Clearing of the buffer is disabled, to allow the entire trajectory of the
particle to form one of the blades. A gravity like acceleration is applied to
make the leaves bend downwards, with a restriction added to prevent them passing
through the ground. Line width is varied to allow the leaves to taper towards
the tips.
Code Example
*
class GrassParticle : public Particle
{
double ox;
double oy;
double oz;
double init;
GrassParticle () : Particle ()
{
init = 0;
}
virtual void Move ()
{
init = 1;
ox = x;
oy = y;
oz = z;
x += vx;
y += vy;
z += vz;
vy -= 0.00002;
if ((vy < 0) && (y < -0.5))
lifetime = 0;
}
virtual void Draw ()
{
if (init)
{
glEnable (GL_LINE_SMOOTH);
glColor3f (r, g, b);
glLineWidth ((double) lifetime / 30.0);
glBegin (GL_LINES);
glVertex3f (ox, oy, oz);
glVertex3f (x, y, z);
glEnd ();
}
}
};
The appearance of the grass clumps can be adjusted by changing the number of
particles, and the area over which they are generated. Several variations are
shown in Figure 19.2.
Figure 19.2: Grass produced
using a particle system.
19.4 Unscripted Motion
When modelling large complex natural
situations, it becomes tedious to have to specify the trajectory of every one of
thousands (or millions) of entities. Instead, some form of rule based behaviour
can be implemented which attempts to duplicate the natural behaviour of a class
of organism.
19.4.1 Flocking
Flocking occurs in nature and is exhibited
by birds, fish and some insects.

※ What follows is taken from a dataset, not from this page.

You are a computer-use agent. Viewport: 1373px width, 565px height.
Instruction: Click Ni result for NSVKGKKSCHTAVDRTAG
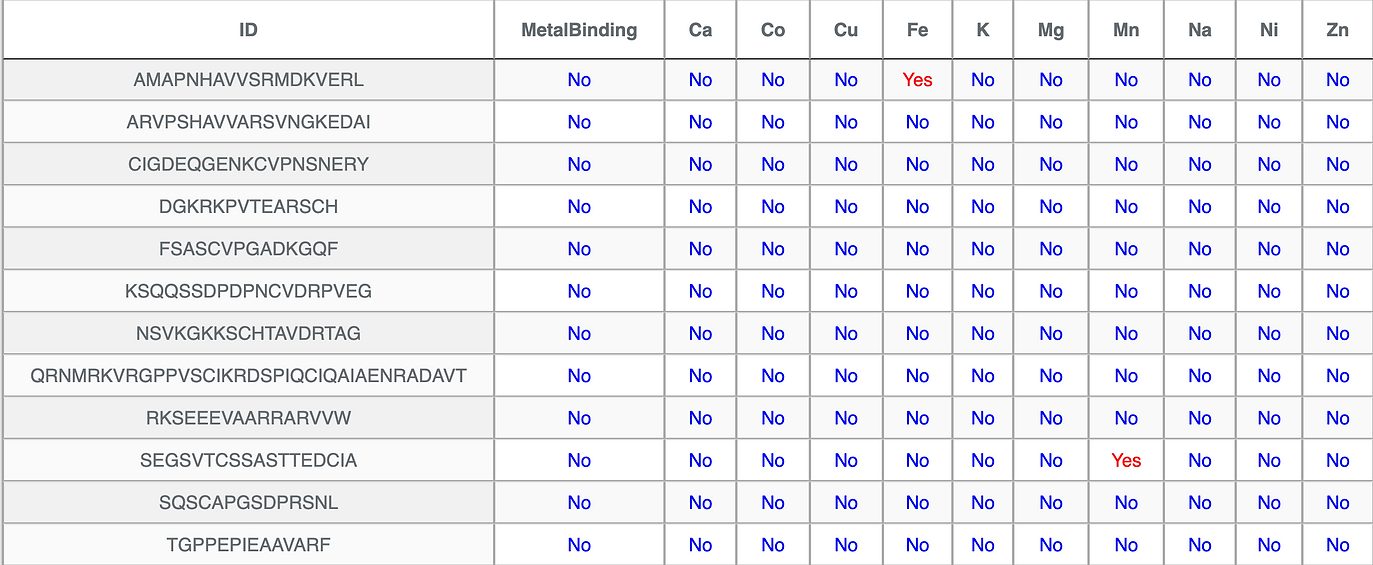(x=1269, y=334)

The sight of a migrating flock of birds is one
we are all familiar with. A flock of birds gives the appearance of a larger
entity and dissuades attackers. If a flock or swarm is attacked, the survivors
can scatter and regroup at a safe distance. This scattering can confuse
predators and prevent them from capturing more than one or two members of the
flock. The three rules that implement flocking are:
Cohesion: Each boid shall steer to move toward the average position of
local flockmates.
Alignment: The boids will align to the direction their neighbours are
travelling.
Separation: All boids in the flock will maintain a separation distance
from their siblings.
The effect of these rules when implemented in
multiple mobile agents is to cause flocking or swarming. Removing or disabling
one of the rules removes the apparent cooperation between swarm entities and
makes flocking impossible.
For each detectable neighbour or barrier
If that neighbour is a sibling
(of the same colour) then
the target point is a weighted
average of alignment and either
attraction, or repulsion if
the boid is too close.
Else if the neighbour is of another
colour or a Barrier,
the target point is in the opposite
direction to the other Bird or Barrier
When all the detectable boids have been accounted
for, take a weighted average of the various
target points.
Move towards this point.
19.4.2 Motion Control
Motion controllers can be used to
convert a sequence of primitive movements (move forward, turn left) into goal
directed behaviour. Motion control will respond to stimuli in the environment,
such as movement toward food and light sources, and away from predators. Motion
control can be affected by the organisms state of mind: variables such as
hunger, libido and fear will be used to weight the effect of environmental
stimuli. Individuals can develop by setting thresholds and rate changes for each
organism.